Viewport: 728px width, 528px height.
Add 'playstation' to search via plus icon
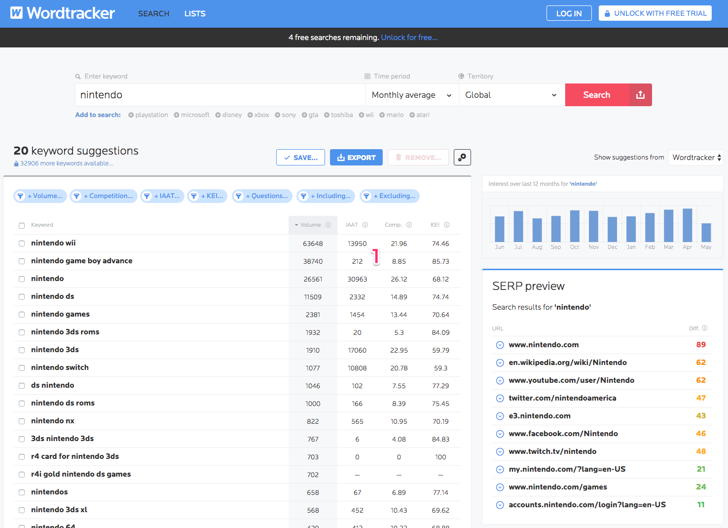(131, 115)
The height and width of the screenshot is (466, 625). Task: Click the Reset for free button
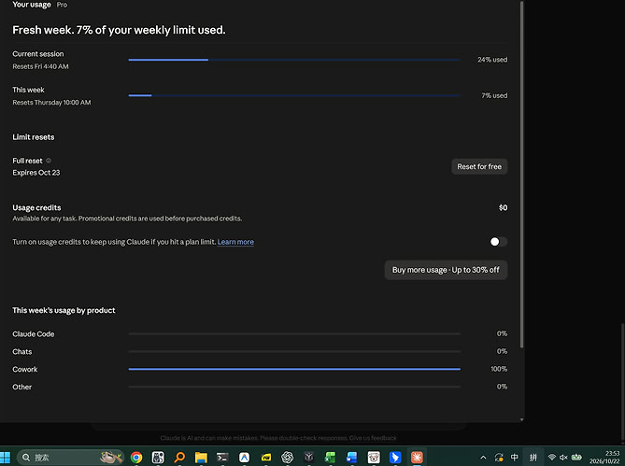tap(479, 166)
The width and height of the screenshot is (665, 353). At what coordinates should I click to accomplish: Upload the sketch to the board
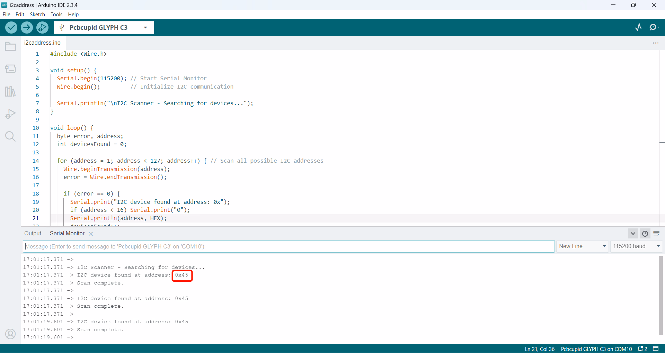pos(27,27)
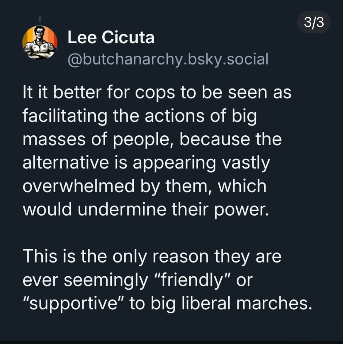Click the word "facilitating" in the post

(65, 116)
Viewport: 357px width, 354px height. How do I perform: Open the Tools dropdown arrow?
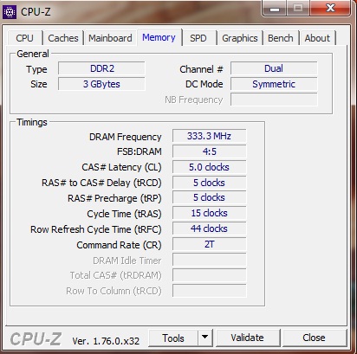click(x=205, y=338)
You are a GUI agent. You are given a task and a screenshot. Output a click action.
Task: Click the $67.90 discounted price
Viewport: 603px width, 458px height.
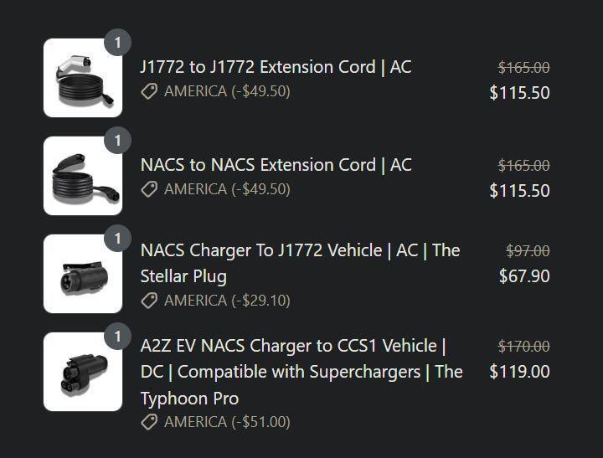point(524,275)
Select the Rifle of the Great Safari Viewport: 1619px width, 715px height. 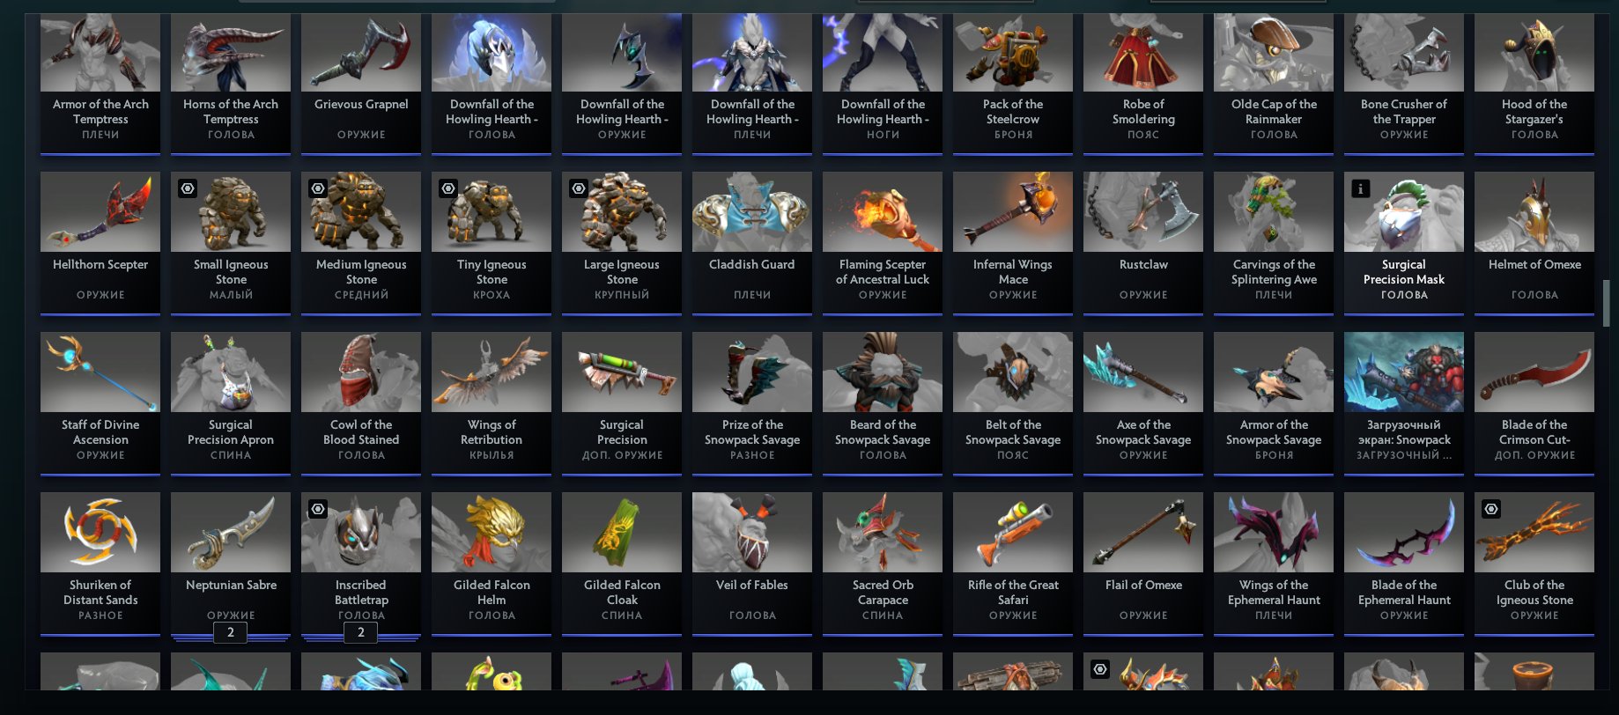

____

Work to complete:
Rewrite every one of the entries above with "Viewport" swapped for "Window" and nothing else changed, and leave out the pictures.

Result for this task:
Window: 728px width, 528px height.
Add 'playstation' to search via plus icon
(131, 115)
The height and width of the screenshot is (466, 625). Task: Click the Reset for free button
tap(479, 166)
The width and height of the screenshot is (665, 353). At what coordinates should I click to accomplish: Upload the sketch to the board
pos(27,27)
Click the word "facilitating" in the post

(65, 116)
Window: 357px width, 354px height. How do I perform: Open the Tools dropdown arrow?
click(x=205, y=338)
You are a GUI agent. You are given a task and a screenshot. Output a click action.
Task: Click the $67.90 discounted price
Window: 603px width, 458px height.
point(524,275)
Select the Rifle of the Great Safari Window: 1619px width, 715px height. 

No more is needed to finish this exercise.